■ Çalışma Metni

Hırslı bir İsrailli dolandırıcının gerçek hayat hikâyesini konu edinen sürükleyici belgesel ´Tinder Avcısı´ 2 Şubat´ta yayınlandığından beri milyonlarca kişi tarafından izlendi.
Çevrimiçi eşleşme uygulaması Tinder, Shimon Hayut adındaki İsrailliyi ve onun kullandığı tüm takma adları platformunda yasakladı. Fakat isim halen ulaşılabilir şekilde olsaydı da Netflix belgeseli ‘Tinder Avcısı’nı izleyen milyonlar, artık sözde Rus-İsrailli elmas taciri Lev Leviev’in oğlu gibi davranan Shimon Hayut’un suçlarını görünce onu eş olarak seçmezdi.
‘Tinder Avcısı’ 2019’un ilk dönemlerinde gerçekleşen olayları yeniden canlandıran bir belgesel niteliğinde. Simon Leviev takma adını kullanan Shimon Hayut, İskandinav kadınları ile şaşalı akşam yemeklerine çıkarak onları -aşkına ve bağlılığına inandırdıktan sonra- sözde düşmanlarından kaçabilmek için büyük miktarlarda para vermeye ikna etti.

■ Kayıtlar
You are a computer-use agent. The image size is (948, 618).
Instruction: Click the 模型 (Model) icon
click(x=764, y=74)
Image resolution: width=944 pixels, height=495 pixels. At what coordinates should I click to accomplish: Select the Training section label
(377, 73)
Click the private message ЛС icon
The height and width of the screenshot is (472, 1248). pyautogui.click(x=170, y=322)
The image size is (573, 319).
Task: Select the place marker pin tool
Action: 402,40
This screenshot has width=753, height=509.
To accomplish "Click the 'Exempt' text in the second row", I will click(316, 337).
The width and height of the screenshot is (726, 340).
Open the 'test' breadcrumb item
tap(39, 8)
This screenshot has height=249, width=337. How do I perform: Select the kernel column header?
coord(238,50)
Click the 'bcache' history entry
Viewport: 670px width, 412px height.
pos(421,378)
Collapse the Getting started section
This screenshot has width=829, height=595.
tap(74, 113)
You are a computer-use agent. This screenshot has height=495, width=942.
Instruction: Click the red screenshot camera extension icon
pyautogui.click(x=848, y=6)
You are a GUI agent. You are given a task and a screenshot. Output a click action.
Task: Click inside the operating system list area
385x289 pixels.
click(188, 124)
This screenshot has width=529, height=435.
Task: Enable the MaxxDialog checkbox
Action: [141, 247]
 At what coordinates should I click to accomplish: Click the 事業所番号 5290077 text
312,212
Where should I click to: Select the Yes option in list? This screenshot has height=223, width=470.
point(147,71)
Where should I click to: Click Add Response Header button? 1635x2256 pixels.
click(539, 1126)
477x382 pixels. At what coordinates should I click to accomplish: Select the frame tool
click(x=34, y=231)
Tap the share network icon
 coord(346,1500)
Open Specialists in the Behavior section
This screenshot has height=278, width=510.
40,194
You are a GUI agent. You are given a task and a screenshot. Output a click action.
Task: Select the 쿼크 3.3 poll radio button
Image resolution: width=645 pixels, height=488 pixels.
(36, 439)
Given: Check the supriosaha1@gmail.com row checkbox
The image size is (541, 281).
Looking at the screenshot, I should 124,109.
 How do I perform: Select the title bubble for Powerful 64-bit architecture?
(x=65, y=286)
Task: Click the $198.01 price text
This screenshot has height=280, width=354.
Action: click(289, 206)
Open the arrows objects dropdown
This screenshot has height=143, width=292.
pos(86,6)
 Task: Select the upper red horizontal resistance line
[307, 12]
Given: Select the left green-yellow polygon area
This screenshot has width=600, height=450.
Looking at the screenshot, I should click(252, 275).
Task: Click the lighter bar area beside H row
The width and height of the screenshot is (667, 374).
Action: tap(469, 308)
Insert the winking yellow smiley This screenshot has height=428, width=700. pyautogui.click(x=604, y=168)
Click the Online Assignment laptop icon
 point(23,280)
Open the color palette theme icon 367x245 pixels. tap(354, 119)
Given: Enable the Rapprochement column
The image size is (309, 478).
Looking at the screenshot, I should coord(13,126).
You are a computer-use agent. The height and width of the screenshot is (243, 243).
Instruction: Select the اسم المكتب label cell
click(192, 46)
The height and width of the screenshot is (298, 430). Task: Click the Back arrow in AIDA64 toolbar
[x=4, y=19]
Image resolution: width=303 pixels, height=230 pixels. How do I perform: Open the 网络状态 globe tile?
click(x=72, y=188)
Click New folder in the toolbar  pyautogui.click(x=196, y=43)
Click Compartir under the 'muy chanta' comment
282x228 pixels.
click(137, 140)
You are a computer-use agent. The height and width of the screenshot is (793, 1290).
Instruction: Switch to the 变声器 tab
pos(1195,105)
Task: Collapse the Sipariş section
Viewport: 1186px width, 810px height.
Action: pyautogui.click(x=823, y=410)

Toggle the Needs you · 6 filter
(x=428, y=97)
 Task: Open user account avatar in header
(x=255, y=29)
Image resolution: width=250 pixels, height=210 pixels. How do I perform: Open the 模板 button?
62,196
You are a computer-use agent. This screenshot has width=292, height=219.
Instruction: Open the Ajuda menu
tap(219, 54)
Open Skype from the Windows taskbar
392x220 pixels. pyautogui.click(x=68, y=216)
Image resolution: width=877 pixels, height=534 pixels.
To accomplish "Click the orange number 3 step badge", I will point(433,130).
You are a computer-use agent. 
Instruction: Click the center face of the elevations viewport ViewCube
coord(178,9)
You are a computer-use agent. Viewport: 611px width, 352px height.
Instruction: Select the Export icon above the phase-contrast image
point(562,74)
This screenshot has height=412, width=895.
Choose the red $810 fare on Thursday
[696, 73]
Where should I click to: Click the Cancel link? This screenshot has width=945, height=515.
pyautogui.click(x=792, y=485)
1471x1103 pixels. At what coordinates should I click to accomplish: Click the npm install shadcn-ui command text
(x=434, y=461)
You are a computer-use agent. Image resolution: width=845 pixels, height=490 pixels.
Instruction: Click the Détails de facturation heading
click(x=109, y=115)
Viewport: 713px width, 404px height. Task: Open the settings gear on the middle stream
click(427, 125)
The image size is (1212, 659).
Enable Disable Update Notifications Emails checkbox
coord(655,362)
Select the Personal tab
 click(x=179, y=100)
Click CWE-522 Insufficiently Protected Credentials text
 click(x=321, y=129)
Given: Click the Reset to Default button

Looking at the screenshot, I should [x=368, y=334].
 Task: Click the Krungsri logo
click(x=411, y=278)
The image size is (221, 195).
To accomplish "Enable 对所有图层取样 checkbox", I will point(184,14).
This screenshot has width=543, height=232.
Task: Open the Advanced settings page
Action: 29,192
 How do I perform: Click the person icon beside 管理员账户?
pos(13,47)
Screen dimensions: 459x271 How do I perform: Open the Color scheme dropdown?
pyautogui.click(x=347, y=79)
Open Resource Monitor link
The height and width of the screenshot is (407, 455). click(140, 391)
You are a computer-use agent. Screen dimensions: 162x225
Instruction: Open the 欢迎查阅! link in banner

■ Alıştırma Yönergeleri
- 1) Tinder Avcısı hakkındaki metne göre şu soruları cevaplayın:
(a) Belgesel hangi tarihte yayınlandı?
(b) Shimon Hayut kimin oğlu gibi davranıyordu?
(c) Belgeselde yeniden canlandırılan olaylar ne zaman gerçekleşti?
- 2) Tinder Avcısı hakkındaki metinde "Hırslı bir İsrailli" sözlerini içeren yerle açılıp "vermeye ikna etti." sözleriyle kapanan bölümü hiç değiştirmeden geri verin.
- 3) Tinder Avcısı hakkındaki metni son cümlesinden sonra gelecek bölümü yazarak sürdürün.
Öğeler başka bir kaynaktan alınmıştır.

■ Görevlerin Cevapları
- 1)
(a) 2 Şubat'ta.
(b) Sözde Rus-İsrailli elmas taciri Lev Leviev'in oğlu gibi.
(c) 2019'un ilk dönemlerinde.

- 2)
Hırslı bir İsrailli dolandırıcının gerçek hayat hikâyesini konu edinen sürükleyici belgesel ´Tinder Avcısı´ 2 Şubat´ta yayınlandığından beri milyonlarca kişi tarafından izlendi.
Çevrimiçi eşleşme uygulaması Tinder, Shimon Hayut adındaki İsrailliyi ve onun kullandığı tüm takma adları platformunda yasakladı. Fakat isim halen ulaşılabilir şekilde olsaydı da Netflix belgeseli ‘Tinder Avcısı’nı izleyen milyonlar, artık sözde Rus-İsrailli elmas taciri Lev Leviev’in oğlu gibi davranan Shimon Hayut’un suçlarını görünce onu eş olarak seçmezdi.
‘Tinder Avcısı’ 2019’un ilk dönemlerinde gerçekleşen olayları yeniden canlandıran bir belgesel niteliğinde. Simon Leviev takma adını kullanan Shimon Hayut, İskandinav kadınları ile şaşalı akşam yemeklerine çıkarak onları -aşkına ve bağlılığına inandırdıktan sonra- sözde düşmanlarından kaçabilmek için büyük miktarlarda para vermeye ikna etti.

- 3)
Hayut Finlandiya’da tutuklanarak hapse girdi. Kendisi adeta bir saadet zinciri kurmuştu çünkü bir kadından aldığı paraları bir sonraki kadınla hesapsızca, lüks içinde harcamak için kullanıyordu. Hapisten salıverilmesinin ardından kaldığı yerden devam ederek birkaç kurban daha seçti. Bu kadınlar bir şekilde birbirleriyle bağlantı kurdu ve Norveçli bir gazetecinin yardımıyla Hayut’un sahtekârlığı gözler önüne serildi.
Bu olaydan sonra babası gerçek hayatta El Al Havayollarının baş hahamı olan Hayut, Yunanistan’da tutuklandı ve İsrail’e yollandı. Burada eski sahtekârlıklarından dolayı hapsi istenen Hayut, 15 ay ceza aldı ancak COVID salgını nedeniyle yalnızca beş ayını doldurduktan sonra serbest bırakıldı.
Belgesel Hayut’un üç kurbanının tanıklıklarını merkeze alırken yaşananların detaylarını perdeye yansıtıyor. Dramatik canlandırmalar belgeseli daha sürükleyici kılarken, dolandırıcılık devresinin yer aldığı Avrupa şehirlerinden görüntüler ve aldattığı kadınlara yönelik bazen aşk dolu bazen tehdit dolu ses mesajları yer alıyor.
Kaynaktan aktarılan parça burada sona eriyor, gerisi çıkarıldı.